Records for the task |
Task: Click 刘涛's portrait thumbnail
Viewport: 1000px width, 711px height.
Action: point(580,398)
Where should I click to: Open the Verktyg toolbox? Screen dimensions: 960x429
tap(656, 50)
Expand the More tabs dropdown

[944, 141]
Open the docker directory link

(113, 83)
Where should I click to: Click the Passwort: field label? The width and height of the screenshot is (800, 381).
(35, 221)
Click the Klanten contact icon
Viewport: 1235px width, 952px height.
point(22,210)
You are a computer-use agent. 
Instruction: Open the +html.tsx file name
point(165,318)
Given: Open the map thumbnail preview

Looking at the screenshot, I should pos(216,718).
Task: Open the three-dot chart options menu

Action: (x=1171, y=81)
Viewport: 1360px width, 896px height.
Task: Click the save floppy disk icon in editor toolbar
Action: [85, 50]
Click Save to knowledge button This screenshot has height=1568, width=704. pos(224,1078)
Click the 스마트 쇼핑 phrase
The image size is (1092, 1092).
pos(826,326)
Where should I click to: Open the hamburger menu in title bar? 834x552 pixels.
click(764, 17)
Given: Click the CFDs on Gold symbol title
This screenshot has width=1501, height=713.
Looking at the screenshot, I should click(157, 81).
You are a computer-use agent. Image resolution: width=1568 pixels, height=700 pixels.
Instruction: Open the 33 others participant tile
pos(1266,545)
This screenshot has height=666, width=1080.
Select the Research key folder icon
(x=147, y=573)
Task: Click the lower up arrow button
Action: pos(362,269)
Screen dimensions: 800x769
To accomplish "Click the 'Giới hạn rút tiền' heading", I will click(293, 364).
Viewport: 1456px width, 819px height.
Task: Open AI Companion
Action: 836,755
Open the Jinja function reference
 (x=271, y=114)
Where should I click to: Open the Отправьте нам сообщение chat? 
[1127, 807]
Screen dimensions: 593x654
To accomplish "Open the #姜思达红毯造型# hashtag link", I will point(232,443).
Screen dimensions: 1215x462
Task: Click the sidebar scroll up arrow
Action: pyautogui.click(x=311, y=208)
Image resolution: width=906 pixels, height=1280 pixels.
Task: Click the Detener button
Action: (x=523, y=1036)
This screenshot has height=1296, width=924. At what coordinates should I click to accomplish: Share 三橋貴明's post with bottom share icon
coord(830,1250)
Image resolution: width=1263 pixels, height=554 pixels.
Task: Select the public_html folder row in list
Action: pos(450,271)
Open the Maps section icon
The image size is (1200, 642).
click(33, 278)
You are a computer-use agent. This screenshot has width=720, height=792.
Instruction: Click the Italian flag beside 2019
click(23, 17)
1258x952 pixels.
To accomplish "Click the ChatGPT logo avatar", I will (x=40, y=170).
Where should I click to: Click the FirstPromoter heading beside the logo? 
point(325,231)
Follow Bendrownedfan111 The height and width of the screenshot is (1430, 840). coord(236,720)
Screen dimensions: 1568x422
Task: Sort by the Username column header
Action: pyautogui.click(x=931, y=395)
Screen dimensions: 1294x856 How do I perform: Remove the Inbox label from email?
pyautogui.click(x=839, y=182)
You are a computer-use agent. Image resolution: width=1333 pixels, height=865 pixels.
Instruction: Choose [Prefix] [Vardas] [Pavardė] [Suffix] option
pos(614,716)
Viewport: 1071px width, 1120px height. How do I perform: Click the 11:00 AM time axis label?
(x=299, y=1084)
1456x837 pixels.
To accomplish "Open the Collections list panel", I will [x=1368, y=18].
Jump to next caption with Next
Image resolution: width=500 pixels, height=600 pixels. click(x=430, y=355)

Requirement |
Output the entire listing above exactly, keeping each line as it is.

Worked solution |
Task: Click 刘涛's portrait thumbnail
Viewport: 1000px width, 711px height.
Action: point(580,398)
Where should I click to: Open the Verktyg toolbox? Screen dimensions: 960x429
tap(656, 50)
Expand the More tabs dropdown

[944, 141]
Open the docker directory link

(113, 83)
Where should I click to: Click the Passwort: field label? The width and height of the screenshot is (800, 381).
(35, 221)
Click the Klanten contact icon
Viewport: 1235px width, 952px height.
point(22,210)
You are a computer-use agent. 
Instruction: Open the +html.tsx file name
point(165,318)
Given: Open the map thumbnail preview

Looking at the screenshot, I should pos(216,718).
Task: Open the three-dot chart options menu

Action: (x=1171, y=81)
Viewport: 1360px width, 896px height.
Task: Click the save floppy disk icon in editor toolbar
Action: [85, 50]
Click Save to knowledge button This screenshot has height=1568, width=704. pos(224,1078)
Click the 스마트 쇼핑 phrase
The image size is (1092, 1092).
pos(826,326)
Where should I click to: Open the hamburger menu in title bar? 834x552 pixels.
click(764, 17)
Given: Click the CFDs on Gold symbol title
This screenshot has width=1501, height=713.
Looking at the screenshot, I should click(157, 81).
You are a computer-use agent. Image resolution: width=1568 pixels, height=700 pixels.
Instruction: Open the 33 others participant tile
pos(1266,545)
This screenshot has height=666, width=1080.
Select the Research key folder icon
(x=147, y=573)
Task: Click the lower up arrow button
Action: pos(362,269)
Screen dimensions: 800x769
To accomplish "Click the 'Giới hạn rút tiền' heading", I will click(293, 364).
Viewport: 1456px width, 819px height.
Task: Open AI Companion
Action: 836,755
Open the Jinja function reference
 (x=271, y=114)
Where should I click to: Open the Отправьте нам сообщение chat? 
[1127, 807]
Screen dimensions: 593x654
To accomplish "Open the #姜思达红毯造型# hashtag link", I will point(232,443).
Screen dimensions: 1215x462
Task: Click the sidebar scroll up arrow
Action: pyautogui.click(x=311, y=208)
Image resolution: width=906 pixels, height=1280 pixels.
Task: Click the Detener button
Action: (x=523, y=1036)
This screenshot has height=1296, width=924. At what coordinates should I click to accomplish: Share 三橋貴明's post with bottom share icon
coord(830,1250)
Image resolution: width=1263 pixels, height=554 pixels.
Task: Select the public_html folder row in list
Action: pos(450,271)
Open the Maps section icon
The image size is (1200, 642).
click(33, 278)
You are a computer-use agent. This screenshot has width=720, height=792.
Instruction: Click the Italian flag beside 2019
click(23, 17)
1258x952 pixels.
To accomplish "Click the ChatGPT logo avatar", I will (x=40, y=170).
Where should I click to: Click the FirstPromoter heading beside the logo? 
point(325,231)
Follow Bendrownedfan111 The height and width of the screenshot is (1430, 840). coord(236,720)
Screen dimensions: 1568x422
Task: Sort by the Username column header
Action: pyautogui.click(x=931, y=395)
Screen dimensions: 1294x856 How do I perform: Remove the Inbox label from email?
pyautogui.click(x=839, y=182)
You are a computer-use agent. Image resolution: width=1333 pixels, height=865 pixels.
Instruction: Choose [Prefix] [Vardas] [Pavardė] [Suffix] option
pos(614,716)
Viewport: 1071px width, 1120px height. How do I perform: Click the 11:00 AM time axis label?
(x=299, y=1084)
1456x837 pixels.
To accomplish "Open the Collections list panel", I will [x=1368, y=18].
Jump to next caption with Next
Image resolution: width=500 pixels, height=600 pixels. click(x=430, y=355)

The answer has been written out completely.